Objetivo A |
Según el texto sobre la pedagogía masculina y femenina, ¿qué criterio prevalece en la enseñanza primaria, las Escuelas Normales y la Enseñanza Media no oficial?
Objetivo B |
Prolonga el texto sobre la pedagogía masculina y femenina a partir de su última oración.

Texto para leer |
┌──

Pero –y es lo que suscita estas reflexiones– el modo de exponer la distinción que nos ocupa no suele estar fundado en un criterio claro; en consecuencia, las aplicaciones que esta distinción inspira son incorrectas y, casi siempre, incoherentes. Hace pocos años, por ejemplo, se presuponía en nuestra legislación que la Pedagogía (al menos la universitaria y media) era un menester masculino y, así, se excluía a las mujeres de las cátedras. Hoy día esta costumbre va borrándose: se concede que también las mujeres pueden ejercitar, de un modo eficaz, las funciones pedagógicas. Sin embargo, aun cuando en ciertas etapas de la selección del profesorado nos regulamos por la tesis de la igualdad –casi diría que como ficción jurídica–, pronto se acaba por desmentir esta supuesta equivalencia y, en formas y matices diversos, se reconoce la distinción entre pedagogía masculina y pedagogía femenina. El modo más frecuente de elaborar esta distinción, el más peligroso, y el que nos importa directamente en este ensayo, es el siguiente: la pedagogía masculina, por lo mismo que es diferente de la femenina, resulta adecuada para los Centros masculinos; la pedagogía femenina, para los Centros femeninos. Así, en la enseñanza primaria, en las Escuelas Normales y en la Enseñanza Media no oficial de nuestra patria (para no citar otros países) prevalece el criterio de la homología del sexo del profesorado y de los alumnos. Incluso se habla de extender este criterio a la Enseñanza Media oficial y aun a la universitaria. Sin duda, los que así piensan se guían por ciertos principios, más o menos oscuramente presentidos, sobre las diferencias entre la Pedagogía masculina y la Pedagogía femenina. Pero me atrevo a afirmar que, pese a ser tan grave la cuestión, no se procede con la reflexión debida. Más bien parece que quienes así razonan son víctimas de una evidencia ilusoria, puramente formal, fundada no en las cosas mismas, sino en un superficial y aun ridículo apetito de simetría: «Lo semejante debe ser producido por lo semejante; de manera que la educación de las mujeres, y la de los varones, al de los varones.» Argumentación de la misma índole que esta otra: «Para obtener vino blanco hay que utilizar uvas blancas, así como para obtener vino tinto hay que utilizar uvas negras.»

└──

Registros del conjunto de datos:
┌──

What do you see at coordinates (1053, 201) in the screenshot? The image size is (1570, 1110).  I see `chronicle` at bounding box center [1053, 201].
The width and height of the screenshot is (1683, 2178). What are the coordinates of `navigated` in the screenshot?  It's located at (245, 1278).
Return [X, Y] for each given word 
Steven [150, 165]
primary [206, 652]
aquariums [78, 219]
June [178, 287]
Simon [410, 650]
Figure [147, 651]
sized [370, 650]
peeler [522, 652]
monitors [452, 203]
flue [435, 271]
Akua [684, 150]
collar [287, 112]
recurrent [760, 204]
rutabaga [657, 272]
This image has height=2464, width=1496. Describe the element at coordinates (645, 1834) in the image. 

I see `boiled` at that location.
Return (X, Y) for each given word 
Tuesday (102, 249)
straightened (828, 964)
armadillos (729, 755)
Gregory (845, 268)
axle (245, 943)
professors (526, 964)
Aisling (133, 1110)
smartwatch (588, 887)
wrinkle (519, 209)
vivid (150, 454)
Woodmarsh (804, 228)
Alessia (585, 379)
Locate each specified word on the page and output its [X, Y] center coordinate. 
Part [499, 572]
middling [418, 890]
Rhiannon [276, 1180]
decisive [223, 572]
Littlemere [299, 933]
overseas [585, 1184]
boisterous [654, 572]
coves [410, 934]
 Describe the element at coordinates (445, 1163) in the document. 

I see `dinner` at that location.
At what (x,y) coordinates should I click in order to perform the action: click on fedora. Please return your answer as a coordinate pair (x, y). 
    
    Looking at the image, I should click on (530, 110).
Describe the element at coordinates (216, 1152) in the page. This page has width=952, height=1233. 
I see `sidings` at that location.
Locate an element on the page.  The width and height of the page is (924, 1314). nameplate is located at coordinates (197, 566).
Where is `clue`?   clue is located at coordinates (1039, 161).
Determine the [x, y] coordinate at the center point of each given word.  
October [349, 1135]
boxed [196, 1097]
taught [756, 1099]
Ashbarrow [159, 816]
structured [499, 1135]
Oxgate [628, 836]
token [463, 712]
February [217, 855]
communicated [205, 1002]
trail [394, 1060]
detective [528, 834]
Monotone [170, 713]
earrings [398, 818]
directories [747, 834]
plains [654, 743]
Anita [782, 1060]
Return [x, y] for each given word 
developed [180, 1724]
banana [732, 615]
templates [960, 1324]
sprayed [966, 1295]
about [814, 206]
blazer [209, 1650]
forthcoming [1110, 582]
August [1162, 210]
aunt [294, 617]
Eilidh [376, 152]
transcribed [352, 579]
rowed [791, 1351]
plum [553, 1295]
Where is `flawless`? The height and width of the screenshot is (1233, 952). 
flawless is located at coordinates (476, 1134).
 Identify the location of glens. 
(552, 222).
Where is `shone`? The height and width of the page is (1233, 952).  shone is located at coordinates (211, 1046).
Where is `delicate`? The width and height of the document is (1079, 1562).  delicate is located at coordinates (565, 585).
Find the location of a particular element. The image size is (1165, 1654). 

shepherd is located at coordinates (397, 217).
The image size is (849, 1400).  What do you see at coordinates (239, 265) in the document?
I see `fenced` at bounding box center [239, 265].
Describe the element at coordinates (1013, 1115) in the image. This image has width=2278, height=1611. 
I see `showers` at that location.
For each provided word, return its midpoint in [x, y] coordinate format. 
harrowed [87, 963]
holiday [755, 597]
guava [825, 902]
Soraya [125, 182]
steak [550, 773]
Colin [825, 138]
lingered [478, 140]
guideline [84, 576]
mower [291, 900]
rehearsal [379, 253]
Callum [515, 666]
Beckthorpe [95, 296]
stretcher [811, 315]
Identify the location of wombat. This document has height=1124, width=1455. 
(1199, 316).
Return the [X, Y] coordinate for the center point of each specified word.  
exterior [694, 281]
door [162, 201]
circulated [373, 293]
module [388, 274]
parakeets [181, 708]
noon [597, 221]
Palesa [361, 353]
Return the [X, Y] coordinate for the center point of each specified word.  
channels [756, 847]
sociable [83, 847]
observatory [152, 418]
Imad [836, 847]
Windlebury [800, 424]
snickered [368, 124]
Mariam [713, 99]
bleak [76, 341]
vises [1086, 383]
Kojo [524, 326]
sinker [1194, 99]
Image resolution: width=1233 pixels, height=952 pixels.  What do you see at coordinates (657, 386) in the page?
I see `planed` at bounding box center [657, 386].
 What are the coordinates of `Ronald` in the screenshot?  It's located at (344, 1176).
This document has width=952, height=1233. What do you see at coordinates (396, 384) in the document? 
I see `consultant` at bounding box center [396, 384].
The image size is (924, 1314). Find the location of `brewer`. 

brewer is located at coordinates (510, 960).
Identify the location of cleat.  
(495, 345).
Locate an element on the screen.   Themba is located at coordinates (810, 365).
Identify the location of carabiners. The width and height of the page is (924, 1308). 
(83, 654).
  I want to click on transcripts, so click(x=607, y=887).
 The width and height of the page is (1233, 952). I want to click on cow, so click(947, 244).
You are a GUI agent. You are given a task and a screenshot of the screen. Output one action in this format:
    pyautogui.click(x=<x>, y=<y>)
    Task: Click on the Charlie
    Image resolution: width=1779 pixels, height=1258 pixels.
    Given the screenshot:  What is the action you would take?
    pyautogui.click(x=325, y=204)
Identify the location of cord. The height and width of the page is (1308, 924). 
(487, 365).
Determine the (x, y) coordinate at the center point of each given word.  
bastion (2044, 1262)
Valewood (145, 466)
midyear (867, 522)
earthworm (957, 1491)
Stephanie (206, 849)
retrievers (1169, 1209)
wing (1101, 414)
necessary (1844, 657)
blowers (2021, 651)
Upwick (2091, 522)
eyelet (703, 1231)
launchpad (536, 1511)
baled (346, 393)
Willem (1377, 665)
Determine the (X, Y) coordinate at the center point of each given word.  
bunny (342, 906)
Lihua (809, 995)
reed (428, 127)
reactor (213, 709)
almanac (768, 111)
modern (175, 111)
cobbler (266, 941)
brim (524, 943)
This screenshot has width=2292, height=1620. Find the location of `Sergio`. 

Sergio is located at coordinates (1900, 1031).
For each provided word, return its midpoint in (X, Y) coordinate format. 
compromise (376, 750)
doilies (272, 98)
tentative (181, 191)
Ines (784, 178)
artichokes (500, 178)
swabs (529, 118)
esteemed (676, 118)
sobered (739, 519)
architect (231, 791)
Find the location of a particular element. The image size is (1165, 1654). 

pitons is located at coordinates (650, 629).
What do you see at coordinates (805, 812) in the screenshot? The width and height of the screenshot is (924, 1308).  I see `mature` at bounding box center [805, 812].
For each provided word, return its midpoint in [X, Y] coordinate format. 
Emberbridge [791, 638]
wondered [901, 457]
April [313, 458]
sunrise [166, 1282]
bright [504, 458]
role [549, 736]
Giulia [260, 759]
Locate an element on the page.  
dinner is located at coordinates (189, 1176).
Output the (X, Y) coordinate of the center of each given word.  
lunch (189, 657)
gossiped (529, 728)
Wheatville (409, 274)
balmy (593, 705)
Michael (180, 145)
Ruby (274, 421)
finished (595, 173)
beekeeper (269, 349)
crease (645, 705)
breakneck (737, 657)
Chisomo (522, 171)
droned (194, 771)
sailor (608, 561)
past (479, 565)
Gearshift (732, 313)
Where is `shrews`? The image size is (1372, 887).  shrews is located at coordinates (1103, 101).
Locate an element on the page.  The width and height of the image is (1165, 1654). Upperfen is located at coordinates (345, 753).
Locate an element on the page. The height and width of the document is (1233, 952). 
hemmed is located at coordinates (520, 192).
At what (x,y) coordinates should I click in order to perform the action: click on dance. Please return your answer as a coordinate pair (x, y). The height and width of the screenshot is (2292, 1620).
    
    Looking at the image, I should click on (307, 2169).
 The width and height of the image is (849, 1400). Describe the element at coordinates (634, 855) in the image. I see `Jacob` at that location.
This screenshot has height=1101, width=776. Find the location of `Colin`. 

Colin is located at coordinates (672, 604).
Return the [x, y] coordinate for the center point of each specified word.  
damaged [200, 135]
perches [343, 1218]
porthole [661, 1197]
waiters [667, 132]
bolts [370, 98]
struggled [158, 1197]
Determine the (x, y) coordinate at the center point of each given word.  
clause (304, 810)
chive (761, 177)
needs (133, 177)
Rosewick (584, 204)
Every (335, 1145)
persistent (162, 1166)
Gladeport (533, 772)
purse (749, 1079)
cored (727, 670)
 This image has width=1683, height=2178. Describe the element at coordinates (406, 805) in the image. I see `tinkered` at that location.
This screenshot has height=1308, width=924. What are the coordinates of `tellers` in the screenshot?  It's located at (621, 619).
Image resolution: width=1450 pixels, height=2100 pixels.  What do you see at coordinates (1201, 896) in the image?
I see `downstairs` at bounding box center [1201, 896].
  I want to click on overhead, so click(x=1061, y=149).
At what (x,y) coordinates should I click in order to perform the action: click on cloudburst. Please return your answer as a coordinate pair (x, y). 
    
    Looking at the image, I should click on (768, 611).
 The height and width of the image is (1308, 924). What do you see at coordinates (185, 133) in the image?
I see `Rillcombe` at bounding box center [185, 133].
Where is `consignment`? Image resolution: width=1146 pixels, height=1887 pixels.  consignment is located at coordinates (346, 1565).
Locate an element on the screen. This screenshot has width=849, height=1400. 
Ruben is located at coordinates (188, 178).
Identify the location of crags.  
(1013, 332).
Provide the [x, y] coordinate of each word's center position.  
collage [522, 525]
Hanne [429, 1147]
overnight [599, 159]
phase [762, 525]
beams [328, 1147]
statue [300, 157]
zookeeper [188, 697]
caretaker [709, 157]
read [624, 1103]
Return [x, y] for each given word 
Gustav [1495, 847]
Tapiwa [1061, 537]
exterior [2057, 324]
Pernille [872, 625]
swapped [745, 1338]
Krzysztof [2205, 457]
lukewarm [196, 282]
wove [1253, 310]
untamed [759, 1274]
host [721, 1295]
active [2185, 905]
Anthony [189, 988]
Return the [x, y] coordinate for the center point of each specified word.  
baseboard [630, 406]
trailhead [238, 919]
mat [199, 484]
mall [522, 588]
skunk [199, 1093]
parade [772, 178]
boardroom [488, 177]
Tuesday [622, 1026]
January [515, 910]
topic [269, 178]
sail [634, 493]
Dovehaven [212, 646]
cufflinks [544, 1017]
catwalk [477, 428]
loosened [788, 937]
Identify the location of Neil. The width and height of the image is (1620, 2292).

└──

Resultado final A |
Prevalece el criterio de la homología del sexo del profesorado y de los alumnos.

Resultado final B |
Hay una distinción entre Pedagogía masculina y Pedagogía femenina: no es indiferente que el magisterio sea desempeñado por un varón o por una mujer (aun concedida una equivalencia práctica en preparación técnica, vocación y entusiasmo). Pero ¿qué se puede concluir de aquí? Nada, antes de introducirnos en la esencia de la distinción misma. El intento principal que persiguen estas páginas es evidenciar que toda actitud práctica, decorosamente adoptada, ante la cuestión del sexo del profesorado, debe fundarse en una teoría científica –y, como tal, discutible– sobre las diferencias esenciales entre el estilo pedagógico del varón y el de la mujer, y sobre la significación espiritual de estas diferencias.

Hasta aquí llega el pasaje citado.